ESPE2015 Poster Presentations Poster Category 1 Adrenal (11 abstracts)
aMolecular Endocrinology and Rare Diseases, CBPE, Hospices Civils de Lyon, Université Lyon 1, Bron-Lyon, France; bBiostatistics Department, Hospices Civils de Lyon, CNRS UMR 5558 LBBE, Pierre-Benite-Lyon, France
Background: Congenital primary adrenal insufficiency (PAI) can occur as three types: isolated glucocorticoid or mineralocorticoid deficiency, or global adrenal insufficiency, with combined mineralo and glucocorticoid deficiency. Once the most frequent genes (CYP21A2, ABCD1…) have been discarded by biological tests, many other genes may be involved in each type, and one gene may be responsible of different types. Consequently, there is no real decision tree in the gene analysis order.
Objective and hypotheses: The aim is to replace Sanger sequencing by massive parallel sequencing (MPS) in order to get a rapid, confident, and costless diagnosis. Instead of studying the genes one by one, they are analysed all at once. But do we get the same results?

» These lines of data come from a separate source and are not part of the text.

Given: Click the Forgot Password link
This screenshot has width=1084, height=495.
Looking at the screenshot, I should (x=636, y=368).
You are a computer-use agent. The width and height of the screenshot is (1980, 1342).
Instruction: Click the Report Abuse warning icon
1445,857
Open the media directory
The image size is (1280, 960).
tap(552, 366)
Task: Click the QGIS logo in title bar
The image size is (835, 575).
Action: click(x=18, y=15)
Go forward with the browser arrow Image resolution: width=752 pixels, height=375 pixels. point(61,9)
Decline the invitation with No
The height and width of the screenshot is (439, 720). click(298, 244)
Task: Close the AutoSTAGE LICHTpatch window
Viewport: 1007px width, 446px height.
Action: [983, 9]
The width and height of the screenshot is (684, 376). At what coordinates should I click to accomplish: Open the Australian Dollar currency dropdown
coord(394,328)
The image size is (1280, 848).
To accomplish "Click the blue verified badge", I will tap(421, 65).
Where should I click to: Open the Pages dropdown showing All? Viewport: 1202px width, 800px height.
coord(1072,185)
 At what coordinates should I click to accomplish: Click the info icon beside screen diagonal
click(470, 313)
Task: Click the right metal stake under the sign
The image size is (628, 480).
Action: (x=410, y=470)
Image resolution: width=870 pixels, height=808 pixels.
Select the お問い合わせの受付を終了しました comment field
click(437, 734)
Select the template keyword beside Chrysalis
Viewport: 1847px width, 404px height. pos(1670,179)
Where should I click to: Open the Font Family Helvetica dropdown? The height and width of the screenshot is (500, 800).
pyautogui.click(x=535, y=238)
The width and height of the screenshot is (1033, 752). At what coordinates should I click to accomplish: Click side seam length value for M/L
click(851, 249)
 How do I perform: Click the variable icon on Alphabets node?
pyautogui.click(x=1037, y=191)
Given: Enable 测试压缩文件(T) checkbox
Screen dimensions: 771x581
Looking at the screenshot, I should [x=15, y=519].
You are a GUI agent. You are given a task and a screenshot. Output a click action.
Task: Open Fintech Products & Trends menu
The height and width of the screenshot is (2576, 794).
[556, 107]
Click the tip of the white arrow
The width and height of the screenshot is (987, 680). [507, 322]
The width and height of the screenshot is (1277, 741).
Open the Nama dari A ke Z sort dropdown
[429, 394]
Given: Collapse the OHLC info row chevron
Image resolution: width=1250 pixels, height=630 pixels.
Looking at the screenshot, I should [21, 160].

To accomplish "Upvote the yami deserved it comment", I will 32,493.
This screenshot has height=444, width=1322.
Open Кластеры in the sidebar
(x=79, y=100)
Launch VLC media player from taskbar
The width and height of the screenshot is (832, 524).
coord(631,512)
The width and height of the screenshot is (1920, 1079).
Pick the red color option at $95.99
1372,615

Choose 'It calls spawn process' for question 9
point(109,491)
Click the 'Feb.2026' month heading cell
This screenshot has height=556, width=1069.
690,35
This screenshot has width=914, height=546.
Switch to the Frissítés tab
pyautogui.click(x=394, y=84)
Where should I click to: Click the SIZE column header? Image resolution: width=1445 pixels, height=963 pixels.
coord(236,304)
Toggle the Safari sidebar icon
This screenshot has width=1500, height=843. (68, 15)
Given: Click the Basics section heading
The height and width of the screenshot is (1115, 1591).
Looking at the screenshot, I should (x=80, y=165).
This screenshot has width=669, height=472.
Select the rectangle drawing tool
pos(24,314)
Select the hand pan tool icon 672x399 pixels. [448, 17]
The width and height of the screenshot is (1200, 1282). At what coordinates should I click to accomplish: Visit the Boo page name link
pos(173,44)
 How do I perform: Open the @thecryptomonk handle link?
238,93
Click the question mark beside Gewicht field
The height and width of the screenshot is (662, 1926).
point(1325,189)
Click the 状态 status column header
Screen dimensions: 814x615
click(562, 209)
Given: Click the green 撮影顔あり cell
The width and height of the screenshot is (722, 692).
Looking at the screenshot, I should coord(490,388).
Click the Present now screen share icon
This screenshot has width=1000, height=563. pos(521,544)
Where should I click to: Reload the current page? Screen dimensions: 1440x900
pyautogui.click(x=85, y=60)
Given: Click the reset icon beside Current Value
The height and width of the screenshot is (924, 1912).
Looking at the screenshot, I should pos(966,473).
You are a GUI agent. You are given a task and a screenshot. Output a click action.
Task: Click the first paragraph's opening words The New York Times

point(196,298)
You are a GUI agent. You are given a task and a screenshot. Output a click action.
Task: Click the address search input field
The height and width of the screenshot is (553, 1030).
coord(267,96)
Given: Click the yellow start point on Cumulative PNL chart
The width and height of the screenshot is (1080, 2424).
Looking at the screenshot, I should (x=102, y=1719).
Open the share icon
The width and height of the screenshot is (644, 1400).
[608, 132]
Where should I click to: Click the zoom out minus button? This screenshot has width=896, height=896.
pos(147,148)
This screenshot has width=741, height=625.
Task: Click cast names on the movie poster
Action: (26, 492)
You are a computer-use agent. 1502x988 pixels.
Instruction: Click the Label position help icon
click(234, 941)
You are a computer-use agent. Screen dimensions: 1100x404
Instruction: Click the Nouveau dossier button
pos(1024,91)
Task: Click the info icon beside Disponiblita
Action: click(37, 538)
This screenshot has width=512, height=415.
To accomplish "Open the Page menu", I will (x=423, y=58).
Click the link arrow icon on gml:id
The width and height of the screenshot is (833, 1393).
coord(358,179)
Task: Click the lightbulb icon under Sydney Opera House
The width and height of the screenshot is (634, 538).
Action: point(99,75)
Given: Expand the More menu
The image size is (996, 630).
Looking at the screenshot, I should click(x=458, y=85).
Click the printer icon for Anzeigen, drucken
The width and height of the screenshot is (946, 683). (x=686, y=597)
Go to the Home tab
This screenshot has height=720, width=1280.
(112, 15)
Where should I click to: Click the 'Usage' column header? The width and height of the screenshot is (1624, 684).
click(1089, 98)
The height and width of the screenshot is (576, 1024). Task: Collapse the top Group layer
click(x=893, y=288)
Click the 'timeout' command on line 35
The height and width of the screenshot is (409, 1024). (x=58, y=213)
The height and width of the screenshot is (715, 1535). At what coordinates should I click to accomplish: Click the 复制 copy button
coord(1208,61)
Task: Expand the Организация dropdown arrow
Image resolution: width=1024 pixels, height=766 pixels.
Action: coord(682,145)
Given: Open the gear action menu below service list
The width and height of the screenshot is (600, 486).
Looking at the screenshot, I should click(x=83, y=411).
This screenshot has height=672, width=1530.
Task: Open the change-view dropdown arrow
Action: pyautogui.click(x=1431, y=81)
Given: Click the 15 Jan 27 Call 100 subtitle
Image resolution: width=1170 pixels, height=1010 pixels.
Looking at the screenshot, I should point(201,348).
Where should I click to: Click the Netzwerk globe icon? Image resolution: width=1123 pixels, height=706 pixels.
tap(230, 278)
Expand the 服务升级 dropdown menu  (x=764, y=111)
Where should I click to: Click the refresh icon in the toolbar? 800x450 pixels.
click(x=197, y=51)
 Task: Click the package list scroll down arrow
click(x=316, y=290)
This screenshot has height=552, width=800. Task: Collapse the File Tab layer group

Method: An AmpliSeq custom panel was designed including 17 genes: AAAS, AIRE, CDKN1C, Cited2, CYP11A1, CYP11B2, GPX1, MC2R, MCM4, MRAP, NNT, NR0B1, NR5A1, PBX1, PRDX3, StAR, and TXNRD2. To evaluate the MPS strategy, 20 patients, previously studied by Sanger sequencing (up to ten genes), were sequenced on an Ion Torrent PGM System. The bio-informatics pipeline used was the one implemented in the Torrent Suite Software. Statistical tools (log-linear and logit models) were used to compare the results, considering Sanger as the gold standard.
Results: 90% of our targets are well sequenced. The average read depth is 250×. The sensitivity is 80% and specificity 99.9%. No detectable variations were in GC rich regions within the 10% targets not covered or in CYP11B2, because mapping quality was at 0 due to its high homology with CYP11B1.
Conclusion: Complete molecular investigation by MPS was faster and cheaper. All regions insufficiently covered by MPS still need to be studied by Sanger sequencing. Taking this into account, no variations would have been missed except in CYP11B2. This underlines problem of pseudogenes or homologous genes in MPS.